In any event, the SC-GHG estimates of the U.S. Government’s Interagency Working Group (IWG) have their own inflated emissions baseline problem. The IWG published technical support documents (TSD) estimating the social cost of carbon dioxide (SC-CO2) in 2010, 2013, 2016, and 2021. Each TSD uses the average of five emission scenarios as the baseline for estimating the incremental damage of an additional ton of CO2. The five scenarios average out to a baseline projection of 17,195 GtCO2 from 2000 to 2300—2.4 to 4.6 times estimated fossil fuel reserves.
For CO2 emissions to reach 17,195 gigatons, the same countries that eagerly joined the Paris Agreement would have to collude to make burning coal a top global priority. That is beyond ridiculous.
The mean RFF baseline projection for 2000-2300 is 5,000 GtCO2—less than one-third of the IWG mean projection.
In short, CEQ’s claim that there is “little time left” to avert catastrophe is not credible. That might be the case if researchers suddenly realized emissions will be more than double the level previously projected for 2050, more than five times the level previously projected for 2100, and more than three times the level previously projected for 2000-2300. However, that is not what happened. Instead, the best available information suggests emissions in 2050, 2100, and 2300 will be much lower than “consensus” climatology assumed.
Methodological Bias: Overheated Climate Models
Another major reason to doubt the reality of a climate crisis is the persistent mismatch between modeled and observed warming in the troposphere, the atmospheric layer where most of the greenhouse effect occurs. The IPCC used the CMIP5 generation of climate models in AR5 and the CMIP6 generation in AR6. The CMIP5 models hindcast twice the observed warming in the tropical troposphere since 1979.

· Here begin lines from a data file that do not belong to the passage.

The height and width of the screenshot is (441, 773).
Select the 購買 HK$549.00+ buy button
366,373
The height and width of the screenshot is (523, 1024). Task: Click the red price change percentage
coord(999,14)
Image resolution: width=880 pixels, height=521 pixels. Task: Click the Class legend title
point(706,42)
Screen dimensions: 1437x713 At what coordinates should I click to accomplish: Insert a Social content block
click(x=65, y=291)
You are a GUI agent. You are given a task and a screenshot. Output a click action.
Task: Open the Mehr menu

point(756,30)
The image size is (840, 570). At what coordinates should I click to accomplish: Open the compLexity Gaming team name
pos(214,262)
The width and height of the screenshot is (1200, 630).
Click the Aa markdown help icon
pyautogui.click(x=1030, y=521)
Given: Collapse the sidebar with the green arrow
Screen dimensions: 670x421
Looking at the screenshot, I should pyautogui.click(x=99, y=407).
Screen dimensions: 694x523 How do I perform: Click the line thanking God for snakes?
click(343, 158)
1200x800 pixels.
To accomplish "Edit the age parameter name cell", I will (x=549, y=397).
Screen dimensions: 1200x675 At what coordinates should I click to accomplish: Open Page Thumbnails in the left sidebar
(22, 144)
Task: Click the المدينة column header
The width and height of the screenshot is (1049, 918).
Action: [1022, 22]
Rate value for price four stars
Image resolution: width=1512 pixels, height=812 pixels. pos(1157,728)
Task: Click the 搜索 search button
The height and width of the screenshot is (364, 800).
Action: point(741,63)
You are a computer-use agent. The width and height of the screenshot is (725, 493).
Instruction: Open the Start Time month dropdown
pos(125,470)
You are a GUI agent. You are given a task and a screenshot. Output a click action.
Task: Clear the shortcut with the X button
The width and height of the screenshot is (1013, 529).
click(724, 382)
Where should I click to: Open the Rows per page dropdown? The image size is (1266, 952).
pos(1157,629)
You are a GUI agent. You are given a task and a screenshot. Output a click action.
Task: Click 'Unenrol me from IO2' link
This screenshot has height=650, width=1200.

About one-third of the AR6 models have higher equilibrium climate sensitivities (ECS) than any model in the AR5 ensemble. ECS is the term used to describe how much warming will occur after the climate system fully adjusts to a doubling of atmospheric CO2 concentrations.
The tropics at altitude 300-200 hPa is the region best suited to test the validity of climate models. As explained by McKitrick and Christy (2018):
- All models predict a strong warming signal at 300-200 hPa in the tropical atmosphere.
- The region is well-monitored by satellites and weather balloons.
- The region is too high in altitude to be influenced by urban heat islands.
- Climate models are not “tuned” to match temperature trends in the tropical troposphere, so model simulations are genuinely independent of the data used to test them.
The CMIP6 models on average overshoot observed warming in the tropics at 300-200 hPa by more than a factor of two. Moreover, no CMIP6 model gets it right. All project too much warming.
To sum up, the “science” underpinning the crisis narrative is a doubly-biased methodology in which overheated models are run with inflated emission scenarios. Absent those biases, climate change assessments would project less warming, smaller climate impacts, and lower tipping point risks. That means the urgency for “climate action” is much reduced even if one disregards the strong positive trends in global health and welfare, the 99.4 percent reduction in climate-related mortality risk over the past century, the almost fivefold reduction in the relative economic impact of damaging weather in recent decades, and the immense agricultural and ecological benefits of atmospheric CO2 enrichment.